--- YOUR TASK ---
Give back the lines below word for word, leaving out the pictures.
··· DATA PROVIDED
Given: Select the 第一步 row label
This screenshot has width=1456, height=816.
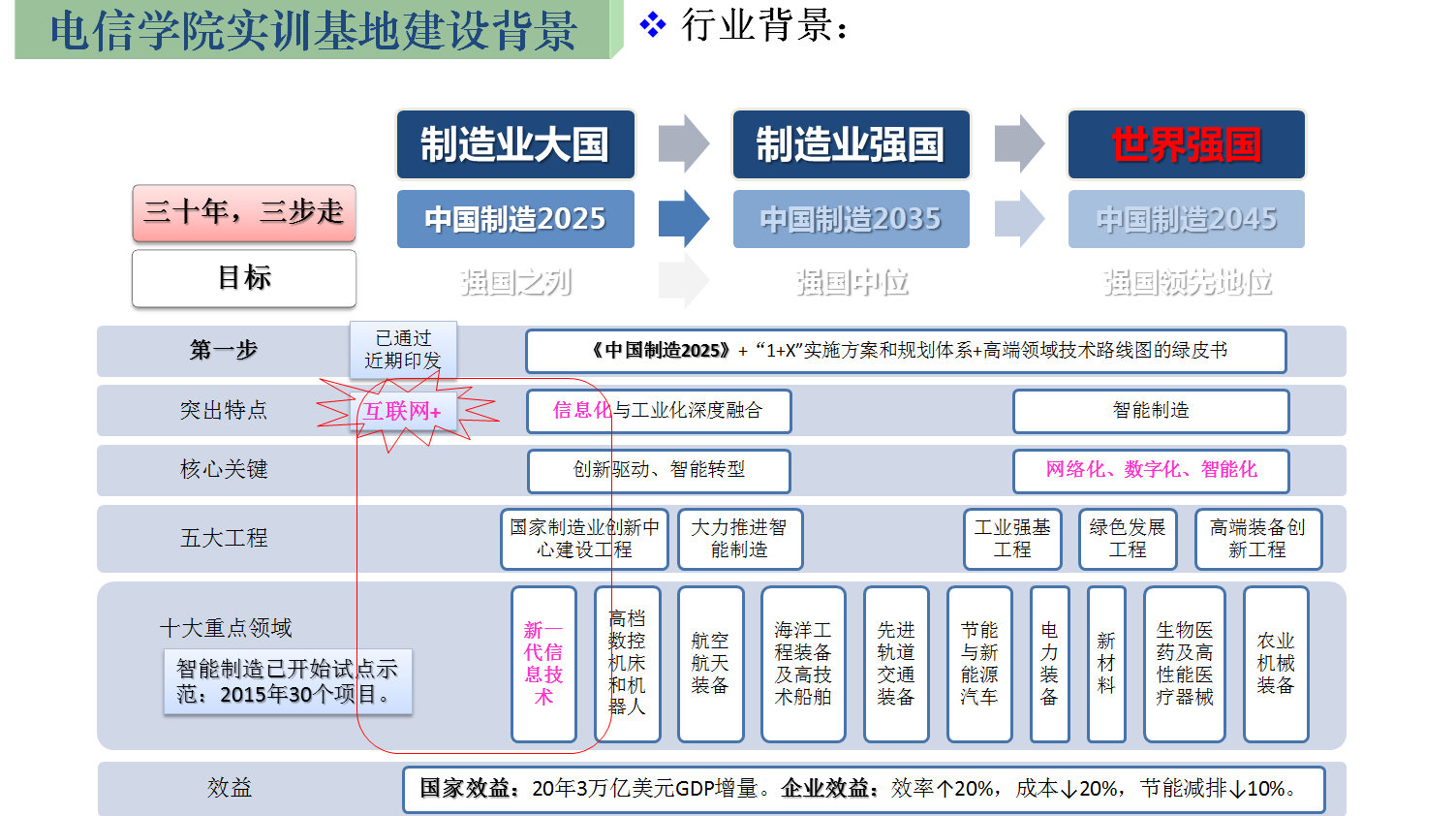Looking at the screenshot, I should click(224, 350).
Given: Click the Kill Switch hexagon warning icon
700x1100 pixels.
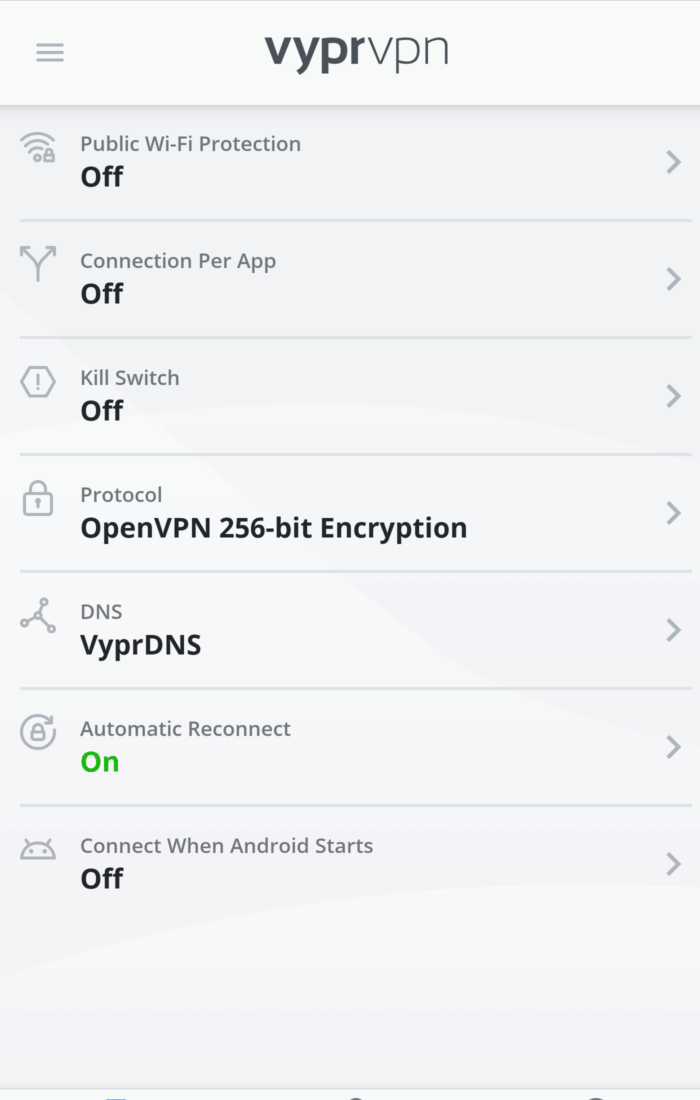Looking at the screenshot, I should click(38, 381).
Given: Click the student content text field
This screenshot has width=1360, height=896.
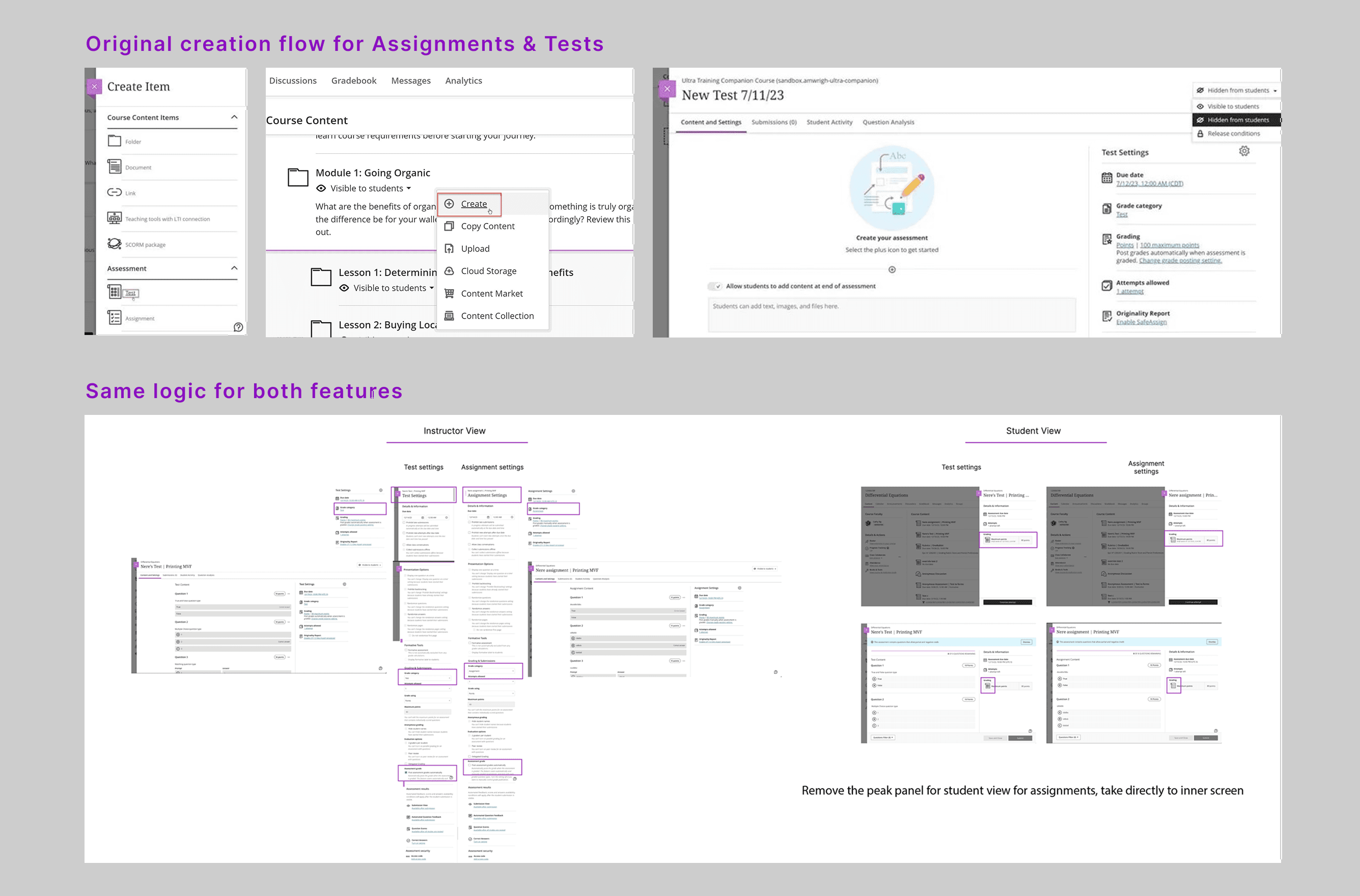Looking at the screenshot, I should [892, 314].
······
--- CORRECT RESPONSE ---
Given: Select the 第一步 row label
This screenshot has width=1456, height=816.
Looking at the screenshot, I should click(224, 350).
Given: Click the Kill Switch hexagon warning icon
700x1100 pixels.
Looking at the screenshot, I should click(38, 381).
Given: Click the student content text field
This screenshot has width=1360, height=896.
Looking at the screenshot, I should [892, 314].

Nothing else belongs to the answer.